▶ **TEKS LATIHAN**
KARENA puasa nyata-nyata bukan sekadar menahan lapar dan dahaga, kita tak bisa seenaknya menyatakan telah menjadi orang yang bertakwa setelah berpuasa sebulan penuh di bulan Ramadan.
“Hai orang-orang yang beriman, diwajibkan atas kamu berpuasa sebagaimana diwajibkan atas orang-orang sebelum kamu agar kamu bertakwa.” (QS. Al Baqarah: 183)
Jika kita mendengarkan kajian tentang hakikat puasa, maka kita akan tahu bahwa yang dimaksud takwa dalam ayat di atas bukan sekadar apa yang terjadi saat bulan Ramadan melainkan apa yang terwujud selepas Ramadan.

▶ **BUTIR TUGAS 1**
Perbarui bagian teks tentang puasa mulai dari "KARENA puasa nyata-nyata" terus sampai "terwujud selepas Ramadan.", dengan mengganti "Ramadan" menjadi "Ramadhan".
▶ **BUTIR TUGAS 2**
Tuliskan lanjutan teks tentang puasa dan takwa, mulai setelah kalimat terakhirnya.
Data yang ada tidak dipakai sama sekali untuk tugas ini.

▶ **CUPLIKAN DATA**

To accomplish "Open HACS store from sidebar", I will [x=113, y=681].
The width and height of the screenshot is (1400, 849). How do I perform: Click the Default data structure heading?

▶ **BAGIAN JAWABAN 1**
KARENA puasa nyata-nyata bukan sekadar menahan lapar dan dahaga, kita tak bisa seenaknya menyatakan telah menjadi orang yang bertakwa setelah berpuasa sebulan penuh di bulan Ramadhan.
“Hai orang-orang yang beriman, diwajibkan atas kamu berpuasa sebagaimana diwajibkan atas orang-orang sebelum kamu agar kamu bertakwa.” (QS. Al Baqarah: 183)
Jika kita mendengarkan kajian tentang hakikat puasa, maka kita akan tahu bahwa yang dimaksud takwa dalam ayat di atas bukan sekadar apa yang terjadi saat bulan Ramadhan melainkan apa yang terwujud selepas Ramadhan.

▶ **BAGIAN JAWABAN 2**
Pada bulan suci, kita melatih diri memperbanyak ibadah yang diharapkan dapat kita pertahankan secara konsisten hingga 11 bulan ke depan. Bulan Ramadan menjadi saat tepat untuk menempa keimanan dan keislaman seorang Muslim untuk kemudian kembali pada fitrahnya dan mencapai derajat takwa.
Ustaz Adi Hidayat menyebutkan bahwa untuk bisa meraih derajat takwa selepas Ramadan maka kita harus menjalankan aktivitas takwa selama bulan suci. Aktivitas takwa yang dimaksud adalah amal saleh.
Apa saja amal saleh yang bisa membawa kita kepada takwa? Ternyata bukan hanya berpuasa seperti yang tertulis dalam ayat 183 surah Al Baqarah melainkan tertulis di awal surah Al Baqarah yaitu ayat 2, 3, dan 4.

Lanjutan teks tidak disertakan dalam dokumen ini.